◆ Problem requirements
When you reach the line containing "Screen dimensions: 721x460" in the records below, set it down exactly, together with every later line through the end, but not the pictures.

[Records excerpted from a collection]
[Start of Attachment]

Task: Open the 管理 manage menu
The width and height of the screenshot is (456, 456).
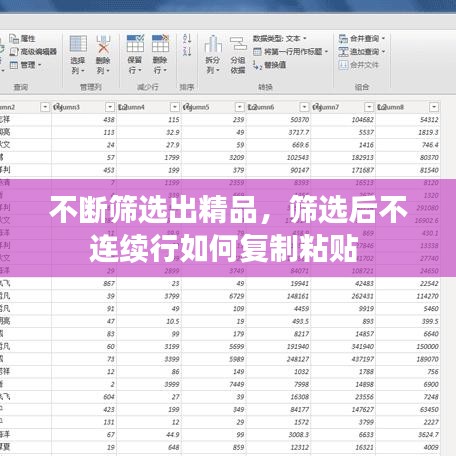Action: pyautogui.click(x=26, y=65)
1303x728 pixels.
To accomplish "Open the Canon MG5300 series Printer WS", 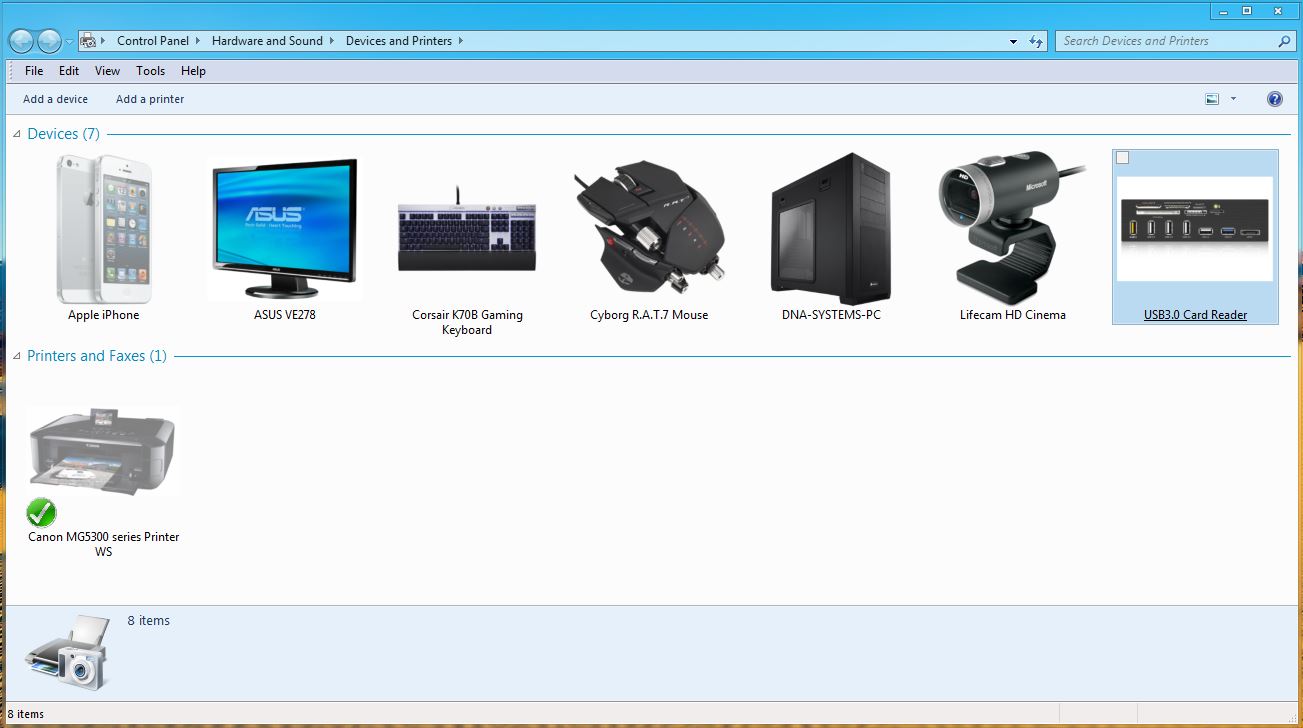I will pyautogui.click(x=102, y=448).
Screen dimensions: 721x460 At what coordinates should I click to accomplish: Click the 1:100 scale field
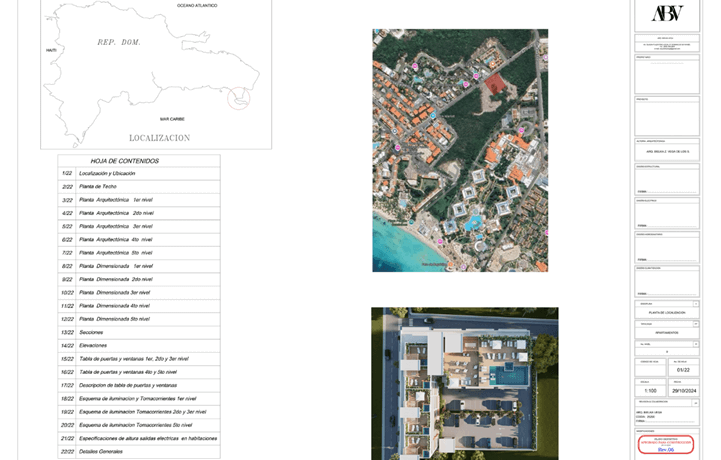650,391
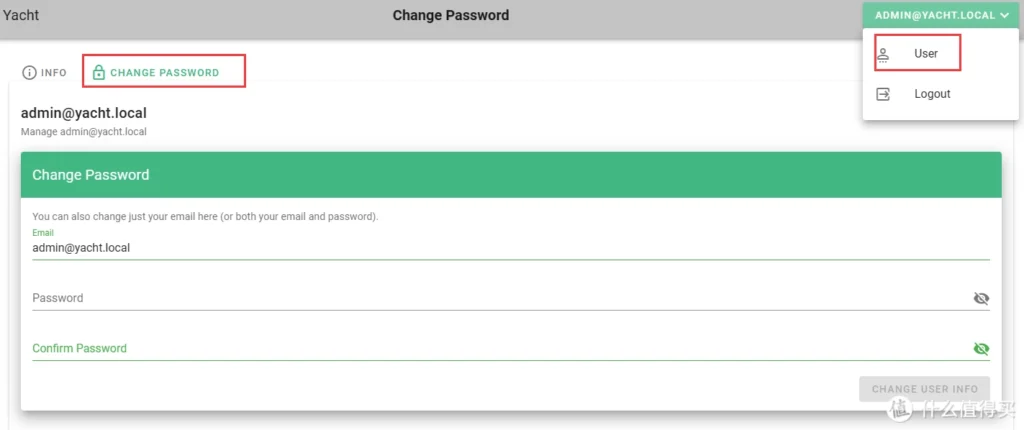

[End of Attachment]

◆ Result of the task
Screen dimensions: 721x460 At what coordinates should I click to accomplish: Click the 1:100 scale field
650,391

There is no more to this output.